§ **WORK TO COMPLETE**
Pull every line holding the string "yellow" from the records below.

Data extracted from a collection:
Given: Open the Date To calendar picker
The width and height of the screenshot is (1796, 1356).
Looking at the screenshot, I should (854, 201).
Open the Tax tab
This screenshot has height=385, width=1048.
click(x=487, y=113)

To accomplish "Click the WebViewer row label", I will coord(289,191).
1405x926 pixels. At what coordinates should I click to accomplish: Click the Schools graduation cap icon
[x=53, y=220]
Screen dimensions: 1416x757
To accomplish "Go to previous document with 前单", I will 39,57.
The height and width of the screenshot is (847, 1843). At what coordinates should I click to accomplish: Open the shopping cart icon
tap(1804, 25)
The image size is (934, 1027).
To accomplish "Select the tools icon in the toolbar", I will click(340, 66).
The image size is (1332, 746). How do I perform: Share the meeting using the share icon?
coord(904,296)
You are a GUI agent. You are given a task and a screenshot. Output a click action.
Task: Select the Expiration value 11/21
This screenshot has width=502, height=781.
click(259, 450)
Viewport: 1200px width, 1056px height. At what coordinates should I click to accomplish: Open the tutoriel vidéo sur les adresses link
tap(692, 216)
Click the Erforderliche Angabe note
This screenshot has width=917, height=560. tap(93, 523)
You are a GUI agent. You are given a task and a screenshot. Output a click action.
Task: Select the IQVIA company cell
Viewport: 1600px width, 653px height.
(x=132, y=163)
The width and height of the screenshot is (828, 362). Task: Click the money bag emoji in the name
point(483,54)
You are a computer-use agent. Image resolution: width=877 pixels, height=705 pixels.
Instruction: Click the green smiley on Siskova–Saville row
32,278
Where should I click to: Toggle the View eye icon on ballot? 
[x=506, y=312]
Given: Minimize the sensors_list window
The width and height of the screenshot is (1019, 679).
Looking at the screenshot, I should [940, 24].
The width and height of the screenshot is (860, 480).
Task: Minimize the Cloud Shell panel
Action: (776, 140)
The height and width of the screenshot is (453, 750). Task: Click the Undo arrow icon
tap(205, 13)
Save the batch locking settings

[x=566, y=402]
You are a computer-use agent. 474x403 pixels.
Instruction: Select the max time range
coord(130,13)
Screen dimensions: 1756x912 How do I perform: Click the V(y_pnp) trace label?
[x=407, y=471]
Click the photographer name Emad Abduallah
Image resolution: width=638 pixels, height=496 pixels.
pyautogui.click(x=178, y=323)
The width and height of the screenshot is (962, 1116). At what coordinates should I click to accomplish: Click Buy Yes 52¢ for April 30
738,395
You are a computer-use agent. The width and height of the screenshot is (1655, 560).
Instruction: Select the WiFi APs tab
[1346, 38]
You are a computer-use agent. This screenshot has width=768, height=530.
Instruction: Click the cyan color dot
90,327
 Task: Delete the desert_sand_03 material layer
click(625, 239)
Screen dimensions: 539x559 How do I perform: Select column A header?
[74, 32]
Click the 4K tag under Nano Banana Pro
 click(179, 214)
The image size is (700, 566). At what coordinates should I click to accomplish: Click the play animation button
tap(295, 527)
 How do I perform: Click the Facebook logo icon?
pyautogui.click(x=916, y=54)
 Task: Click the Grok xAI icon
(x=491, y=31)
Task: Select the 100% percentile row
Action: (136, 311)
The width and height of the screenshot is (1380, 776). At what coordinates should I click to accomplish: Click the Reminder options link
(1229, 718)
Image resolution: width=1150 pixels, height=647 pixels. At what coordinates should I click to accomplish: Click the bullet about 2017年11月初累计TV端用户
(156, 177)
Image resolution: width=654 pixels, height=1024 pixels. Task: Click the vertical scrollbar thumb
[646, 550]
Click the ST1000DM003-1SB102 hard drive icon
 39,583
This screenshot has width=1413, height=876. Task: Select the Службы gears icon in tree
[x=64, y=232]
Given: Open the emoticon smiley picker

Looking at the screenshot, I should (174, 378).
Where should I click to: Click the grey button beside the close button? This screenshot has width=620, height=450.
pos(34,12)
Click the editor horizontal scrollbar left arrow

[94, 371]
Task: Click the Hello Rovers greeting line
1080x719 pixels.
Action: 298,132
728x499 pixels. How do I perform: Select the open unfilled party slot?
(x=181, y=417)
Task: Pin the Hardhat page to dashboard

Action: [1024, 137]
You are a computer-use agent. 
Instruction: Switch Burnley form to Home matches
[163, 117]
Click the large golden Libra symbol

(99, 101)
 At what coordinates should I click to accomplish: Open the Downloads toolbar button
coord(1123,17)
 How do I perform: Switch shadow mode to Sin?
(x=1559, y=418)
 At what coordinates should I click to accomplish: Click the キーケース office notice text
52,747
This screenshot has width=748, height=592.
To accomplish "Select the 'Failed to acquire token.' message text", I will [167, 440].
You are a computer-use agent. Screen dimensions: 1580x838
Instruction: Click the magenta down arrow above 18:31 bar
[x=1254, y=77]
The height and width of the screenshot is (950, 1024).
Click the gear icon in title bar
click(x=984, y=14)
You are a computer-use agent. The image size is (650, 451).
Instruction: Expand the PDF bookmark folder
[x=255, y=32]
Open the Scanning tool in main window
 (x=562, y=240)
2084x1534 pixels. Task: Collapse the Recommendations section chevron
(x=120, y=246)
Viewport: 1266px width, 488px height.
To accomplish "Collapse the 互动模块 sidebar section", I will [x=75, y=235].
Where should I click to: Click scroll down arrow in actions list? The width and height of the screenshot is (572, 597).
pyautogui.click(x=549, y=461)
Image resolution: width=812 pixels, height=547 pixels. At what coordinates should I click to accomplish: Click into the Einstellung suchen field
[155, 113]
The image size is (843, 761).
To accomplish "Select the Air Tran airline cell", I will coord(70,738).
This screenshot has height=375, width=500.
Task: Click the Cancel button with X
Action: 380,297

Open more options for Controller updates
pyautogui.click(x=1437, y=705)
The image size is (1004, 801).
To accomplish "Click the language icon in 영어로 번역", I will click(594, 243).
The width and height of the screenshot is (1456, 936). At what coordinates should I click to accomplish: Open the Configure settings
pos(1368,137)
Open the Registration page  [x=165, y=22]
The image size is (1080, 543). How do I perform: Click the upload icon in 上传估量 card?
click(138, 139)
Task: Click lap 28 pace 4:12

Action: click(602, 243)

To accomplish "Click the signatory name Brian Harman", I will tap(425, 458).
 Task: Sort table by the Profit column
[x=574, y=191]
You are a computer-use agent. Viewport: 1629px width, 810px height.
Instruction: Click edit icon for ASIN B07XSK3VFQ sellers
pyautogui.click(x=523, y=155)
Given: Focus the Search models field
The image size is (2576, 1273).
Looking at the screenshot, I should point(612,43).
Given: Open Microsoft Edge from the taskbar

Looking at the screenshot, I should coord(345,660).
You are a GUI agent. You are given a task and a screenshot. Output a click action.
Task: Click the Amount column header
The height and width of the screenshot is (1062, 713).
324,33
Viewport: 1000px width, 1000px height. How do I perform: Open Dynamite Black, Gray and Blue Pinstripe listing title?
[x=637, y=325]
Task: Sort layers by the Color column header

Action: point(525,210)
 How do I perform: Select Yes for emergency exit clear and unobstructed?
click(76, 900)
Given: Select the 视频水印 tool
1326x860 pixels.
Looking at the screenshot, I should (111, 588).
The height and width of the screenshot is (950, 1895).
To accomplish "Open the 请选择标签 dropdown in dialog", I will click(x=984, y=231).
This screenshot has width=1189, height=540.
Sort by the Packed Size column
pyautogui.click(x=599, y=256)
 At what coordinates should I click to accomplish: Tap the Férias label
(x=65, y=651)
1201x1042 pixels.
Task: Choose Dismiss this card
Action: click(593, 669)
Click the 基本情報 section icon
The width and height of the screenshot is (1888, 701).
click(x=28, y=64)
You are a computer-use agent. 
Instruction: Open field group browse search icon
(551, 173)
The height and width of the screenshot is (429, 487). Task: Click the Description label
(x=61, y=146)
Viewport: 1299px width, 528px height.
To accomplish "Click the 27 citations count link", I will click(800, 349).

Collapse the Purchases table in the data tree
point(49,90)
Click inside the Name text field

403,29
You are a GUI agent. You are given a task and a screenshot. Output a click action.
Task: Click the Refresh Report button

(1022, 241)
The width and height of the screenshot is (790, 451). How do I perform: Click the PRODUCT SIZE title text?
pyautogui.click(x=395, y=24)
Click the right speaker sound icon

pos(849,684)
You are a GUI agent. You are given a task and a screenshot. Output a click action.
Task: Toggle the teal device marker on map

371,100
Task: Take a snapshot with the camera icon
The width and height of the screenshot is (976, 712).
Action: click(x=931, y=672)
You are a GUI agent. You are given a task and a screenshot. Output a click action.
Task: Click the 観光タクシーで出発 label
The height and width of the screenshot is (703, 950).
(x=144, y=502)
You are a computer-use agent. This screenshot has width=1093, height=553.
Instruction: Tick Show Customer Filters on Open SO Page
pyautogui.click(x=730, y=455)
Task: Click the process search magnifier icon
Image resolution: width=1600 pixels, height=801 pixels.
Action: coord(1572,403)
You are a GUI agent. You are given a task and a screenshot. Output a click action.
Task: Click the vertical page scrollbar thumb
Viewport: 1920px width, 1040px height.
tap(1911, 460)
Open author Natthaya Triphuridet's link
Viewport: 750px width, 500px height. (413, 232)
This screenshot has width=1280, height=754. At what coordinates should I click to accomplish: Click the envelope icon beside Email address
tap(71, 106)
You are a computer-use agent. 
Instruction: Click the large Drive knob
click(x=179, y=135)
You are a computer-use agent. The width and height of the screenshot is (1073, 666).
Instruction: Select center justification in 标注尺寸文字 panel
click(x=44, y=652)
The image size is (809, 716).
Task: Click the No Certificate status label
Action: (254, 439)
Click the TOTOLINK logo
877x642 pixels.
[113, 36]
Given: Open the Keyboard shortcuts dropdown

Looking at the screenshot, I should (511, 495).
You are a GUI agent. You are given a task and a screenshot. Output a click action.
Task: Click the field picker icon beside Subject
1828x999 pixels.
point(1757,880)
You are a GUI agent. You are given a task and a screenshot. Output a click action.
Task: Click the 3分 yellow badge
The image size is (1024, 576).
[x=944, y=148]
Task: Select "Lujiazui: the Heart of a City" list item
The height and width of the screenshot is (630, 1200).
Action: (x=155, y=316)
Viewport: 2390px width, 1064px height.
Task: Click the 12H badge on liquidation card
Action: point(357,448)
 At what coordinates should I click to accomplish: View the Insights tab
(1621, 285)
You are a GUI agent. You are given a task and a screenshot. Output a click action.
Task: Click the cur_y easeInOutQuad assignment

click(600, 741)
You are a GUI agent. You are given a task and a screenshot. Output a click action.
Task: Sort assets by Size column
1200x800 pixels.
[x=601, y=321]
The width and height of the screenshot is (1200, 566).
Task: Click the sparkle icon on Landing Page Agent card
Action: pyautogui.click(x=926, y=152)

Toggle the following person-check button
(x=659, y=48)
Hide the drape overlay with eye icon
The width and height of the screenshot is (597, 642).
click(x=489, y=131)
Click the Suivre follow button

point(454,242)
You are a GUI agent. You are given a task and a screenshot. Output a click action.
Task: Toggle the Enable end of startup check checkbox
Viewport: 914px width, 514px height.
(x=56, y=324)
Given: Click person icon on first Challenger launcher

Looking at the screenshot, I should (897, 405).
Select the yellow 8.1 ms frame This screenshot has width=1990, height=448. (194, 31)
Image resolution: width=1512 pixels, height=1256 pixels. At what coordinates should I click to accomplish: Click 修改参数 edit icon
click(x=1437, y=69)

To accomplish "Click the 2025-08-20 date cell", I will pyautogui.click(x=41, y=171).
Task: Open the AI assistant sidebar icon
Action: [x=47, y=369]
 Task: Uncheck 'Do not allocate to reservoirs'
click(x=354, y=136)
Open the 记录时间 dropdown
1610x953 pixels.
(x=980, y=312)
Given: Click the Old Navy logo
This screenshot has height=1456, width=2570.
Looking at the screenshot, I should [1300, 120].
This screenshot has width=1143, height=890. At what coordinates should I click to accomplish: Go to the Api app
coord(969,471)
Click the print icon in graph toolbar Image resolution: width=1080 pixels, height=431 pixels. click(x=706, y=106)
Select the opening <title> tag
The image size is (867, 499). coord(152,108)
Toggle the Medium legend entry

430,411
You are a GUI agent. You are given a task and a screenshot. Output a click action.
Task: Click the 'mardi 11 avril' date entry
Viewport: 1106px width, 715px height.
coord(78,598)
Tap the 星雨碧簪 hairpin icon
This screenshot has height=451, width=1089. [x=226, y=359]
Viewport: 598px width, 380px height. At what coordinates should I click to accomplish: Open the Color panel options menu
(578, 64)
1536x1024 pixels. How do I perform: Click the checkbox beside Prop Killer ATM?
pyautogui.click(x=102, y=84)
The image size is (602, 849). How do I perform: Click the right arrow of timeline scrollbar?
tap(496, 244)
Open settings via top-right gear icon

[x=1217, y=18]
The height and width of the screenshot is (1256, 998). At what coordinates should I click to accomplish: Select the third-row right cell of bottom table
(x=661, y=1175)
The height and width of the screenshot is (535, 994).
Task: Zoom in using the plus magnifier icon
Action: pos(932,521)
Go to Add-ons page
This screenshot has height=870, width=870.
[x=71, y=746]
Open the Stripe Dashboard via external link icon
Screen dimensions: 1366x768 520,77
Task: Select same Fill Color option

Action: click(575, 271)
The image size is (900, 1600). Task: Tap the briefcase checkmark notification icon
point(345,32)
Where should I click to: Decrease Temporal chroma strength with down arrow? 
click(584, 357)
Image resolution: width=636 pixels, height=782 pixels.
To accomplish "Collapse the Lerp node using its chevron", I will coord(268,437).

§ **OUTPUT BELOW**
Task: Click the 3分 yellow badge
Select the yellow 8.1 ms frame This screenshot has width=1990, height=448. (194, 31)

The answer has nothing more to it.